━━ Extract

This application claims priority from Korean Patent Application No. 10-2005-0031114 filed on Apr. 14, 2005 in the Korean Intellectual Property Office, the disclosure of which is incorporated herein by reference in its entirety.
1. Field of the Invention
The present invention relates to a video encoding/decoding apparatus and method capable of minimizing a delay in random access, and more particularly, to a video encoding/decoding apparatus and method capable of minimizing a delay in random access, in which the amount of time taken to display a new frame after a channel switch can be reduced when receiving a video streaming service or reproducing a compressed moving image.
2. Description of the Related Art
Three operations are used in current video compression standards such as MPEG2, MPEG4, H.263, and H264 in order to enhance data compression efficiency.
First, red, green, and blue (RGB) components of an input color image or a luminance component Y along with two color difference components Cb and Cr are converted into YCbCr data.
Second, spatial redundancy is eliminated from a single picture through discrete cosine transformation (DCT), quantization (Q), or variable length coding (VLC).
Third, temporal redundancy of a plurality of consecutive frames is eliminated based on the assumption that parts of a plurality of temporally consecutive frames are likely to be redundant. The elimination of temporal redundancy of a plurality of consecutive frames may be carried out using a prediction method, such as differential pulse code modulation (DPCM), based on a motion vector obtained from motion estimation.
Image data can be encoded as two separate bitstreams by using two encoding methods. One method is a base layer encoding method in which the image data is down-sampled to one fourth or one sixteenth of its original size and the result of the down-sampling operation is encoded, and the other method is an enhancement layer encoding method in which the image data is encoded by using differences between the image data and image data restored from a base layer bitstream without the need to down-sample the image data.

━━━━
━━ Given entries

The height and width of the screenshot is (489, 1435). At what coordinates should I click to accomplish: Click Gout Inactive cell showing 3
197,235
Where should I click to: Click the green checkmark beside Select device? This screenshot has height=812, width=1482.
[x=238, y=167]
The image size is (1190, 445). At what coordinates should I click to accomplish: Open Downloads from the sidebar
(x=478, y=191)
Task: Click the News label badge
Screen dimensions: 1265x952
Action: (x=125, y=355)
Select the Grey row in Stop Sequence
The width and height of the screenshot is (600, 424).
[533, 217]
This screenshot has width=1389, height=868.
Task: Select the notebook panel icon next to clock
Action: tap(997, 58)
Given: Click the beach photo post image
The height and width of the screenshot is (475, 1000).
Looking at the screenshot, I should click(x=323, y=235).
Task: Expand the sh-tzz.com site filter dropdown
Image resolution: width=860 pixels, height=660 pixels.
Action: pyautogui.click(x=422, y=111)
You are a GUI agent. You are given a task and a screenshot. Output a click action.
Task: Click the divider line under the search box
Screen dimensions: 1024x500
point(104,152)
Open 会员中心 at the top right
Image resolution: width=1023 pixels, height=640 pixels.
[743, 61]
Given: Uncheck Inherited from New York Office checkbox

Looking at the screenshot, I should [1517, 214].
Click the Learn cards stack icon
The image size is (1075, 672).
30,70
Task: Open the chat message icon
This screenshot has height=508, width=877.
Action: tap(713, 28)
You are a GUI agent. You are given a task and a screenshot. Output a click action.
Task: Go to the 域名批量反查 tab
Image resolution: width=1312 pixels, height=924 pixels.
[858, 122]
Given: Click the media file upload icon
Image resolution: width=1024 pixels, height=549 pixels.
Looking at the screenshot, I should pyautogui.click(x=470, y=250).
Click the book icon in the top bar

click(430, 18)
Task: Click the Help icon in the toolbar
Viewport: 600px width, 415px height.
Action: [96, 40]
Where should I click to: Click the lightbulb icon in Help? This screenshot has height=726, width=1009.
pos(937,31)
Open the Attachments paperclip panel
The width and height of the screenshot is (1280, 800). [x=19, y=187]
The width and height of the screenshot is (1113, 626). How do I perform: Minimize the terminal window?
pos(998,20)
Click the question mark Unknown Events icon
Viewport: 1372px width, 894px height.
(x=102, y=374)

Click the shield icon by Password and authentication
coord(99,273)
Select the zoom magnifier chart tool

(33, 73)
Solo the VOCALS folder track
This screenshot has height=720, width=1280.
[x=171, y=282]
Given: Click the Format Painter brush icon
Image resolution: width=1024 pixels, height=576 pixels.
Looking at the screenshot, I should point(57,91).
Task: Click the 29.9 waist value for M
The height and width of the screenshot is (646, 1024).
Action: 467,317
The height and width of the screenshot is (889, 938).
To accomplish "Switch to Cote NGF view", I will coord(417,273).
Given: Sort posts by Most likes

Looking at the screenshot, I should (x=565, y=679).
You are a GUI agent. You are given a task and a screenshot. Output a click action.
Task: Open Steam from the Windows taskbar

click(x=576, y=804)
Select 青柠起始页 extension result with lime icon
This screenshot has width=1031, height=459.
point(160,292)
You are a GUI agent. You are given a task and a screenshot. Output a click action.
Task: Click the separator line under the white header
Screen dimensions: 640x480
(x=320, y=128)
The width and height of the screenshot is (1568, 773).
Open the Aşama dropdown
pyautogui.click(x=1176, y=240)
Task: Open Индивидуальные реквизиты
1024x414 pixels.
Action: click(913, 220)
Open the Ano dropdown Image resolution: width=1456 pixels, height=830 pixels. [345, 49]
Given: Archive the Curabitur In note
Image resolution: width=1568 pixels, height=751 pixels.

━━━━

• Task list
1 > List every video compression standard the patent text names.
2 > Repeat the rows exactly, starting at the line that contains "Given: Click the beach photo post image" and stopping after the line that contains "Action: pyautogui.click(x=422, y=111)".

• Solutions to the tasks
1 > MPEG2, MPEG4, H.263, H264

2 >
Given: Click the beach photo post image
The height and width of the screenshot is (475, 1000).
Looking at the screenshot, I should click(x=323, y=235).
Task: Expand the sh-tzz.com site filter dropdown
Image resolution: width=860 pixels, height=660 pixels.
Action: pyautogui.click(x=422, y=111)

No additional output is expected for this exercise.